Ann LePage joins Wreaths Across America in Belfast
















BELFAST - When Rich Deneka left Barrington, NH on his Honda Goldwing trike Sunday morning, it was 19 degrees. At noon, outside the Bank of America building in Belfast, it was a comparatively balmy 25.
Inside the atrium, Deneka chatted with Maine First Lady Ann LePage about heated gloves, cell phone protocol, and other details of their upcoming trip with the Wreaths Across America convoy. Over the next week, they would travel 650 miles through eight states accompanying a convoy of tractor trailers bearing wreaths for the graves at Arlington National Cemetery.
“The Arlington Project” as it is also known, started with a small gesture 21 years ago by Merrill Worcester of Harrington, Maine, who donated the surplus rings from his wreath company to be placed in an old section of the historic cemetery outside Washington, DC.
As the story goes, the tradition continued quietly until 2006, when photos of the wreaths covered in snow circulated on the Internet, triggering a groundswell of support from veterans organizations around the country.
Today, Wreaths Across America is the centerpiece of National Wreaths Across America Day.

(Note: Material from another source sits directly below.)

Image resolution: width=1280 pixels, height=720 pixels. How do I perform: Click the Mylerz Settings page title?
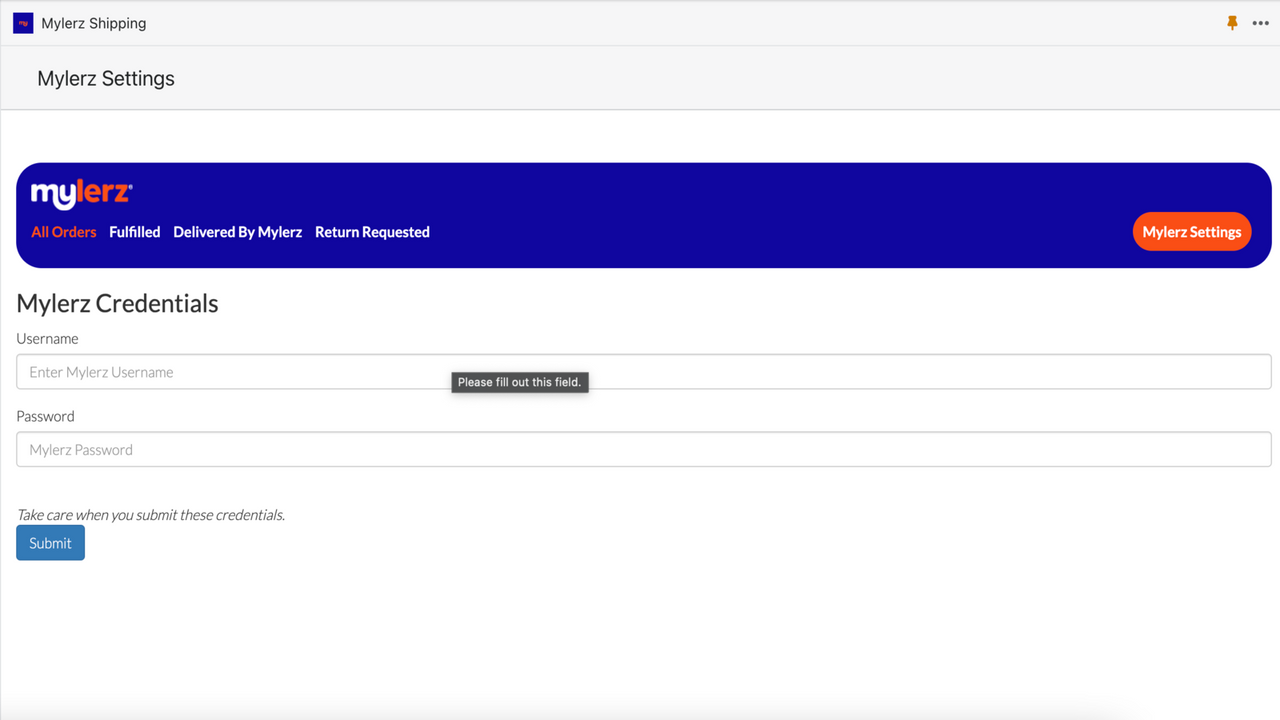pos(106,78)
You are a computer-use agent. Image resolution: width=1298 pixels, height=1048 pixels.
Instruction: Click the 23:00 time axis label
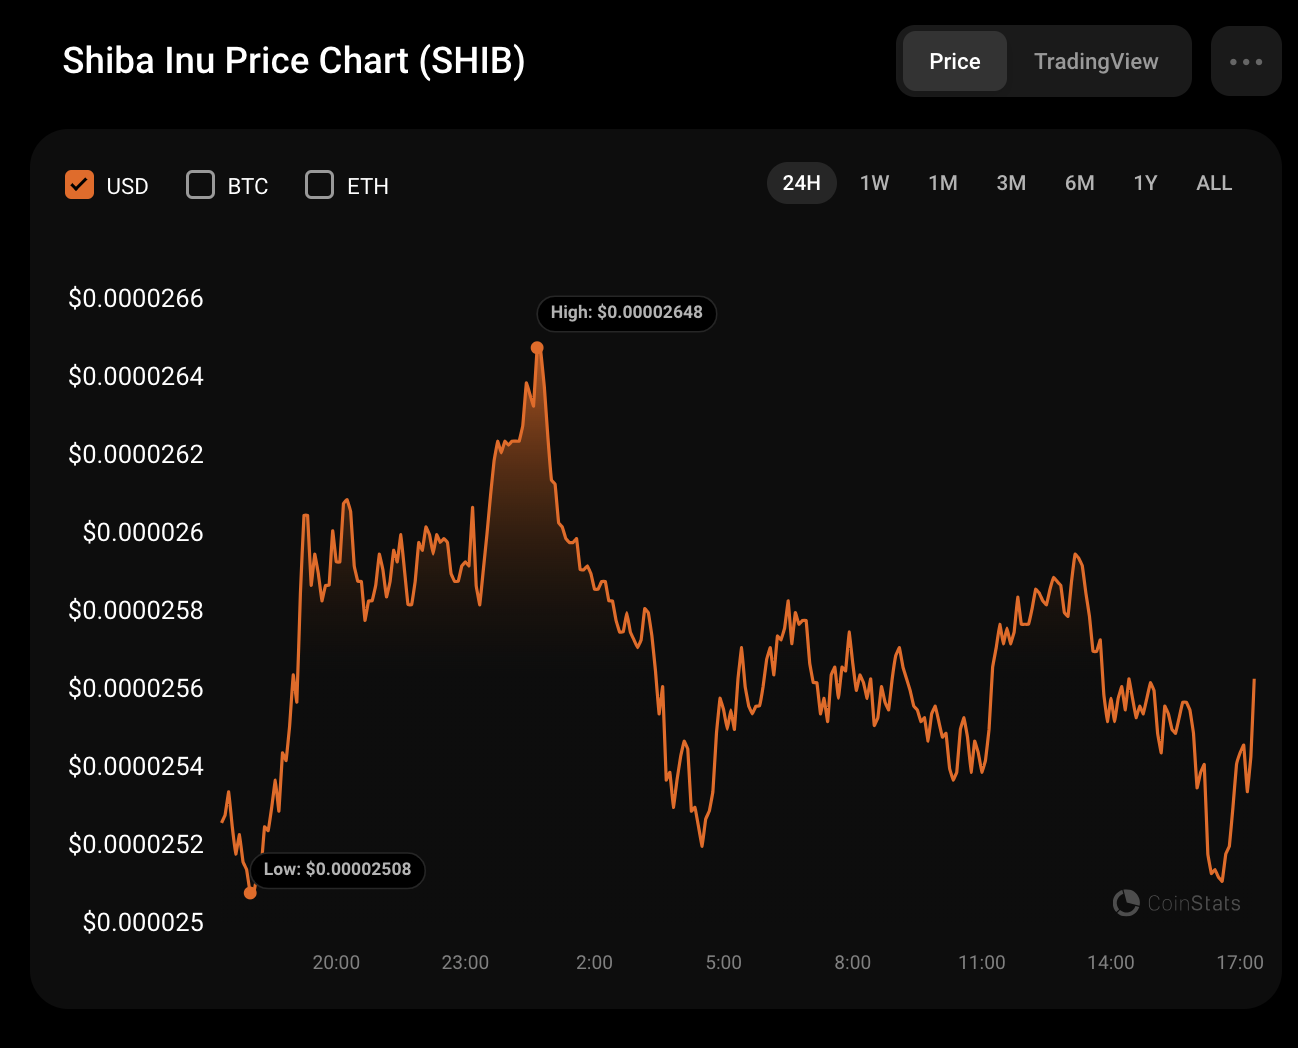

Around 500,000 wreaths are donated and placed at 900 veterans sites around the country. Of these, around 100,000 are brought to Arlington National Cemetery.
The annual convoy of wreath-filled tractor trailers traveling from Downeast Maine to Virginia has become a kind of industrial parade, making whistle stops over a number of days at various veterans’ events on the route and attracting roadside spectators.
Deneka, a retired Air Force veteran and member of the New Hampshire chapter of the POW/MIA awareness organization Rolling Thunder has followed a segment of the route — from Kitttery into Massachusetts — several times in the past, but this was going to be his first time making essentially the entire trip.
Asked what he expected, he didn’t mince words.
“It’s cold,” he said.
His three-wheeled trike would avoid some of hazards of a traditional two-wheeled motorcycle, but traction issues would be the main concern if the weather turned bad, the same as in a car.
“If it wasn’t for this ride, I’d already have mine put up for the winter,” he said.
LePage seemed undaunted by the prospect of a chilly ride as she greeted members of various veterans groups — VFW, AmVets, American Legion and Auxiliary members — also volunteers working on the massive wreath project.
Soon after, the tractor trailers started appearing from the behind the Bank of America building along with dozens of other vehicles traveling with the convoy. They parked around the rim of the vast parking lot, and the drivers streamed into the building for a complementary lunch.
Within a couple hours, they would be on their way.